Morre o roteirista Mário César, cofundador do Memorial Rondon, em Porto Velho 

Ele era carioca e conduziu vários projetos culturais em Rondônia, com destaque ao filme “O Rio da Dúvida” 

 

Por Júlio Olivar – A partida de Mário César Cabral Marques, um batalhador do cinema brasileiro e cofundador do Memorial Rondon, deixa um vazio não apenas no coração da cultura de Rondônia, mas em todo o tecido da memória nacional.

Mário César, um visionário das telas e das letras, encerrou sua última cena neste sábado, aos 73 anos, no Rio de Janeiro. O adeus ocorreu no Cemitério Catumbi, onde seu corpo foi velado e sepultado, mas sua essência permanecerá imortalizada em cada quadro, cada palavra, cada gesto que dedicou à arte e à preservação da história.

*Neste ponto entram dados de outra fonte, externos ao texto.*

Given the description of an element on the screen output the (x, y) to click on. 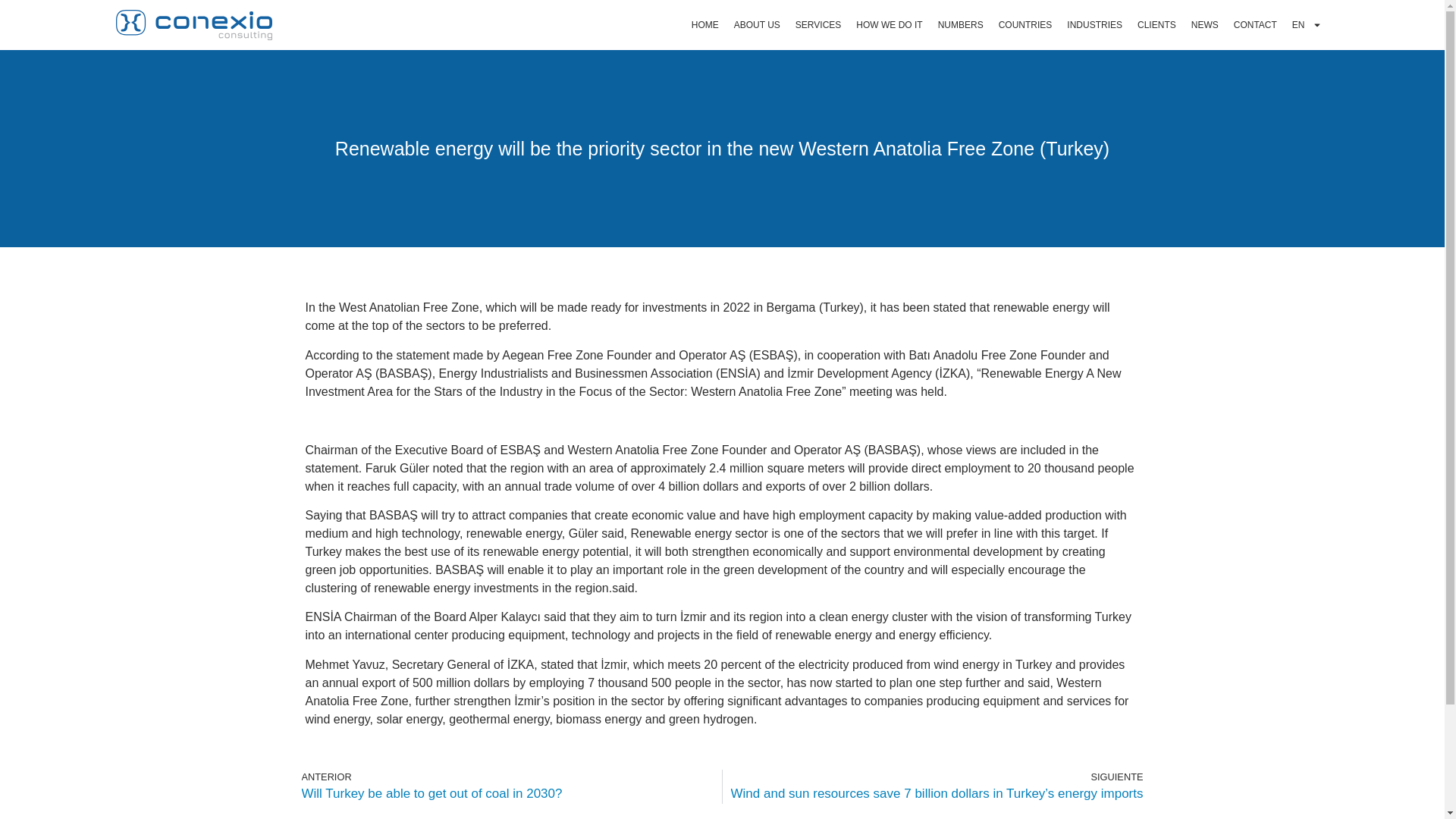
ABOUT US (756, 24)
HOME (705, 24)
CONTACT (1254, 24)
NUMBERS (960, 24)
EN (1306, 24)
SERVICES (817, 24)
EN (1306, 24)
COUNTRIES (1025, 24)
HOW WE DO IT (889, 24)
INDUSTRIES (1094, 24)
NEWS (1204, 24)
CLIENTS (1156, 24)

Sua contribuição ao Memorial Rondon, em Porto Velho, é inestimável, com mais de 400 peças que narram a epopeia do sertanista. E sua paixão pelo projeto da exposição permanente “Rondon Marechal da Paz” prometia ser a joia da coroa na Casa de Rondon, um antigo posto telegráfico em Vilhena (sul de Rondônia), que ele sonhava transformar em um santuário de cultura e história.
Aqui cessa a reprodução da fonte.